Perusahaan Migas Agar Dikenakan Pajak Tarif Tinggi Menurut Sekjen PBB

26 September 2022

|    Writer:

Shaheila Roeswan

António Guterres at the 77th UN General Assembly. Screenshot taken from SABC News YouTube Channel from a video titled "Secretary-General Antonio Guterres delivers opening remarks at the 77th UN General Assembly".

António Guterres, Sekretaris Jenderal dari Perserikatan Bangsa-Bangsa (“PBB”) mencetuskan saran agar perusahaan minyak dan gas serta batubara dikenakan tarif pajak yang lebih tinggi dibandingkan dengan tarif pajak sektor lainnya. Hal ini disampaikan dalam kegiatan Majelis Umum PBB di New York pada tanggal 21 September 2022.
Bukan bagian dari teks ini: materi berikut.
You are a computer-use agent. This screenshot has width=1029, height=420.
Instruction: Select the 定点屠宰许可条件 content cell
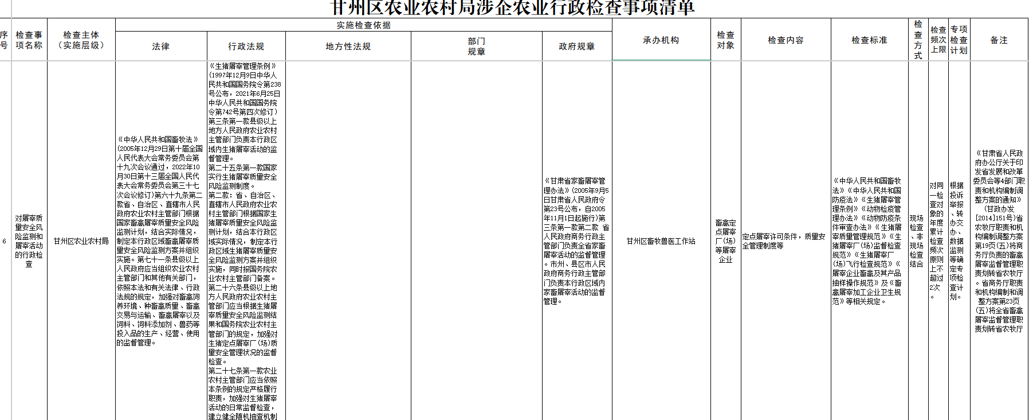point(784,241)
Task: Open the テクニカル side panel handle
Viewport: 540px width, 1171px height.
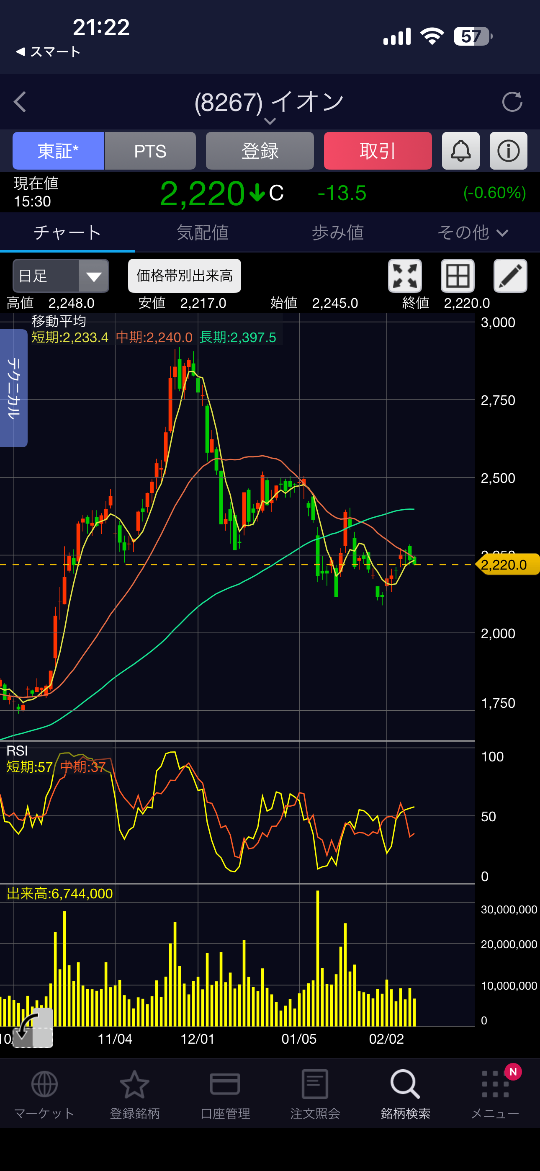Action: click(x=14, y=388)
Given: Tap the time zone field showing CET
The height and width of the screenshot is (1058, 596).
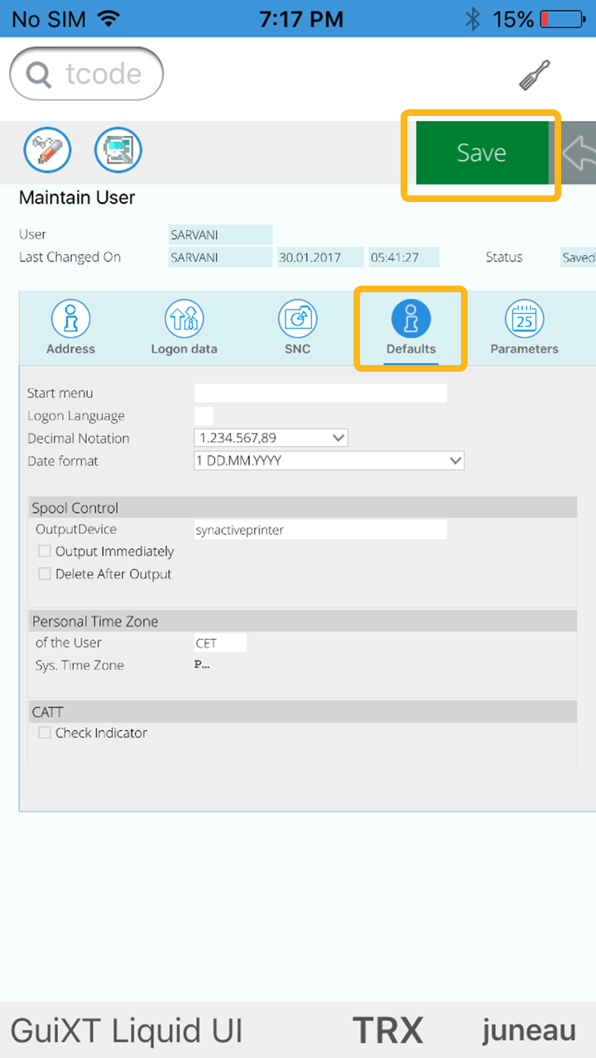Looking at the screenshot, I should [x=219, y=643].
Usul yang muncul saat negara Uni Eropa tengah mengajukan proposal untuk melakukan pengenaan windfall tax atas perusahan minyak, gas, dan batu bara. Menurut Guterres, hasil dari pengenaan pajak atas perusahaan minyak dan gas (“migas”) ini nantinya dapat diberikan kepada negara-negara yang menderita akibat adanya perubahan iklim ataupun kepada pihak yang dirugikan karena adanya lonjakan harga pangan dan energi.


Karena adanya lonjakan harga energi, perusahaan-perusahaan migas ini mendapatkan keuntungan dan mendapatkan banyak subsidi melalui kenaikan harga komoditas ini pada akhir-akhir ini. Oleh karena itu, pengenaan pajak atas perusahaan migas, terutama bagi negara maju, saat didorong oleh Guterres. Tidak hanya karena keuntungan besar yang didapatkan oleh perusahaan-perusahaan migas ini tetapi juga dampak yang diberikan oleh lingkungan yang menjadi alasan atas saran pengenaan pajak ini, yang dianggap sebagai bentuk pertanggungjawaban atas kerusakan lingkungan yang ditimbulkan oleh perusahaan migas.


Krisis iklim kini tengah menyerang dunia, dimana hal ini dapat dilihat dari perubahan cuaca ekstrem yang terjadi di berbagai belahan dunia. Hujan deras, banjir, dan juga angin topan merupakan beberapa dari bencana yang terjadi pada beberapa minggu terakhir pada bagian dunia yang berbeda-beda.